A Test cap is so close for Michael Carberry now that he can probably feel it touching his head. If he does not get to wear it this Friday in the port city of Chittagong, he may never require a fitting again.
"I've waited 10 years for this and I've lost my hair," he said yesterday, careful about overplaying his chances of being in England's side for the First Test against Bangladesh but recognising the real prospect. In that time he has played for three counties and come close to leaving the professional game because the second of them, Kent, recruited a phalanx of overseas players which brought his career to a shuddering halt.
He had discussions with the careers adviser at the Professional Cricketers' Association about a new direction. His mum, Maria, was his staunchest advocate in persuading him to persevere as a batsman. But it was another foreigner, perhaps the most charismatic of them all, who revived Carberry's fortunes.
He signed for Hampshire, where their captain, Shane Warne, allowed him to flourish. It is not that Carberry has been a revelation – talent and flair have always been abundant – but on the good days he is one of those who can make the heart beat a little faster.
"You need someone, whether it's a Shane Warne or whoever, to back you, because there are going to be days where things don't go your way," Carberry said. "He got me to look at my cricket from a different angle. He is one of the most attacking-minded cricketers we have seen and that spilled on to me. He gave me that licence to go out and show my flair and do what I do."
Carberry has been around for much longer than 10 years. It was in July 1996 that he appeared for England Under-15s. James Adams, who is now his opening partner at Hampshire, was in the same team. But it never quite went according to plan when he joined the professional ranks.
"I spent my early career at Surrey as a young guy trying to break into a star-studded team with maybe seven or eight England batsmen," he said. "You do the maths.
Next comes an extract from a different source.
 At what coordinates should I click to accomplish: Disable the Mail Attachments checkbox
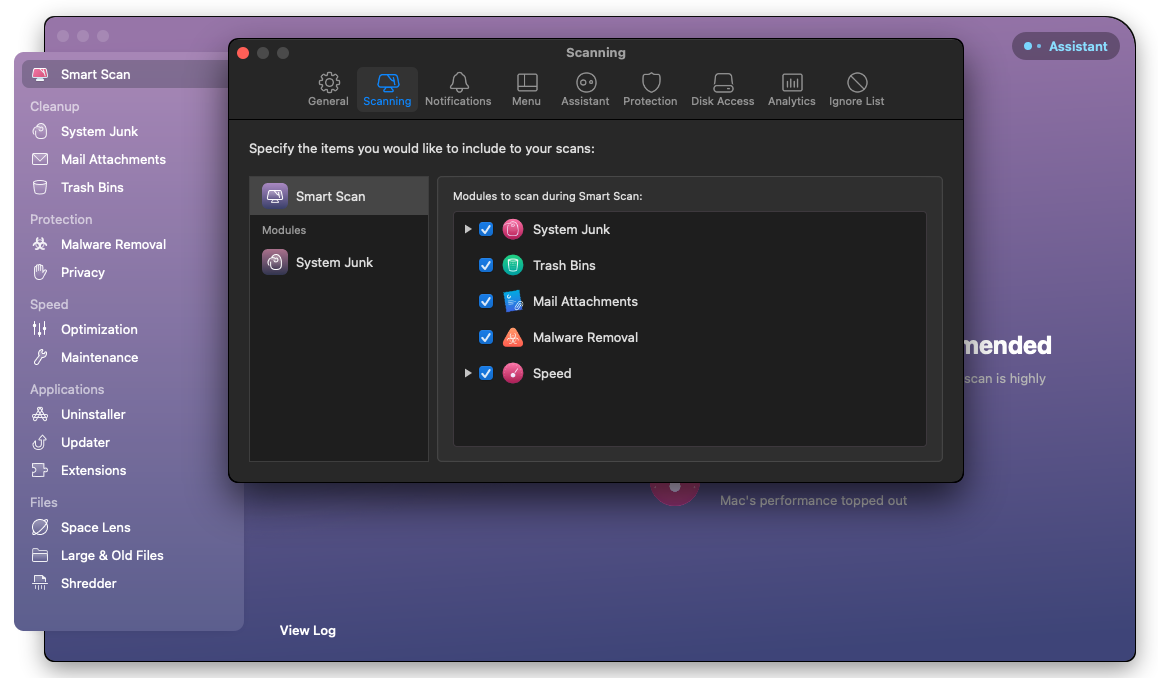[486, 301]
I moved to Kent, which I felt I had to do to spread my wings as a professional cricketer. I felt I performed pretty well but for various reasons couldn't get a regular spot. Kent made four new signings, who were all batsmen."
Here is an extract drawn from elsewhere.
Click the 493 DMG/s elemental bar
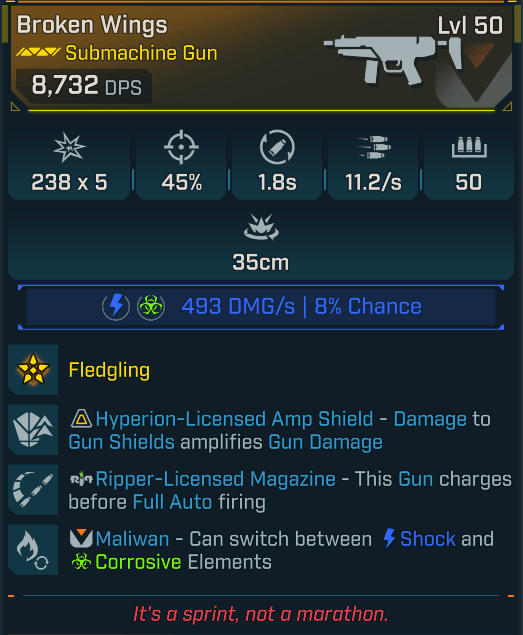Image resolution: width=523 pixels, height=635 pixels. coord(261,307)
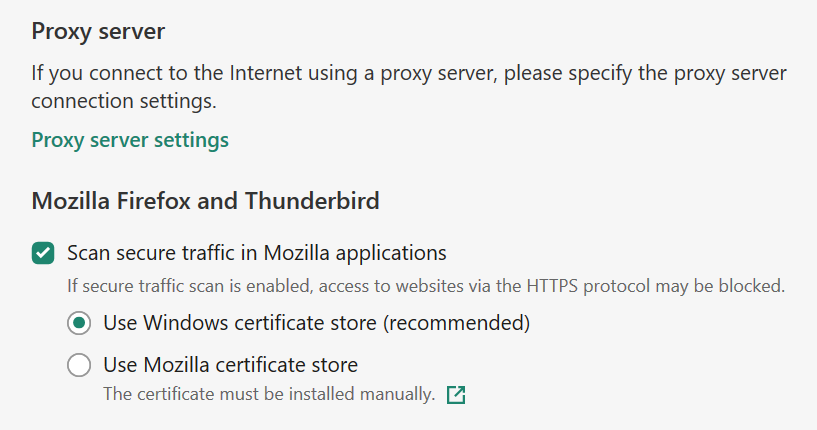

Three of the quartet were South Africans – Martin van Jaarsveld, Justin Kemp and Andrew Hall. In 2005 Carberry did not play a single Champion- ship game. He had reached a crossroads. "It was 50-50 whether I gave up," he said. "I was pretty close, I reached pre-season and I had been batting as well as I ever had been and I couldn't get in the team. I remember going home and saying to my mum I thought it would be my last season.
"I'm a fairly straight-talking person and all I wanted was a straight answer as to why I wasn't in the team, and I did not get one. Obviously they had four new guys, someone had to be the fall guy and I guess it was me."
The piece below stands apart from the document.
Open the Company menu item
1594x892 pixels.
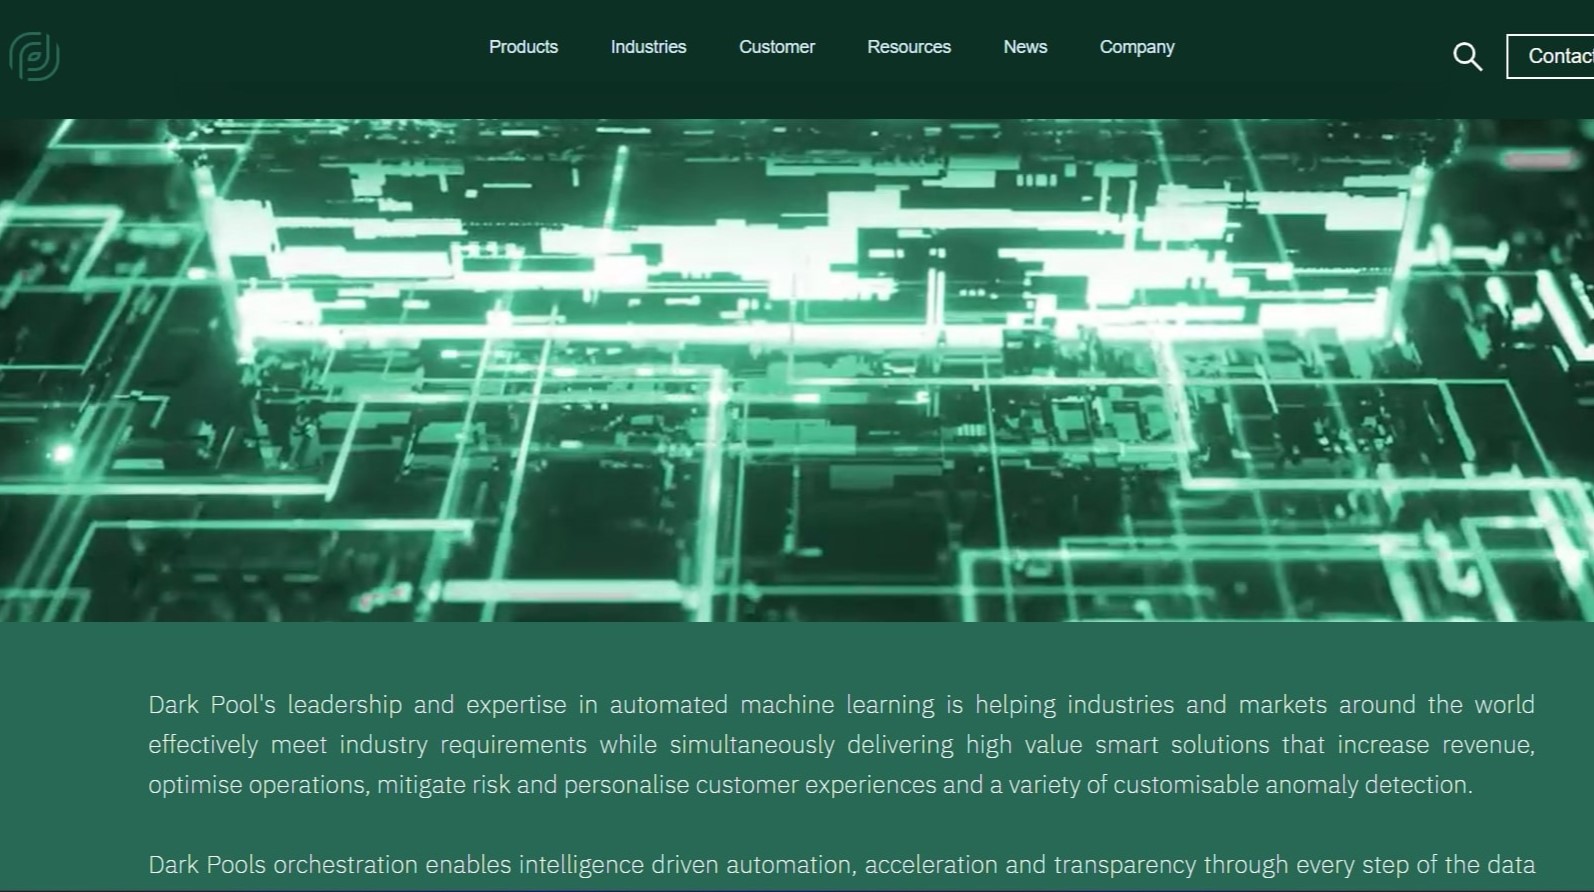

This is a salutary story for English cricket, and any county chief executive or coach would do well always to bear it in mind. Warne, an overseas player of an altogether different hue, changed all that. "Playing under him was a massive spur in getting me here."
At the same time as giving Carberry freedom, Warne also urged him to tighten up his game. He scored 935 runs in 2006 and went to Bangladesh with England Lions, scored more than 1,000 the following summer and was successful on the Lions tour of India.
A century against New Zealand for the Lions in 2008 plainly demon-strated the new Carberry. The first fifty took 131 balls, the second 57. He then had to be carried off on a stretcher having damaged a hamstring while leaping up in the air to celebrate.
Carberry almost played a Test match against South Africa in January when he was summoned as cover after Paul Collingwood broke a finger. This time he is closer still, as Andrew Strauss's replacement as opening batsman. There are other options, and the feeling is that it may be now or never. Now would be the correct decision.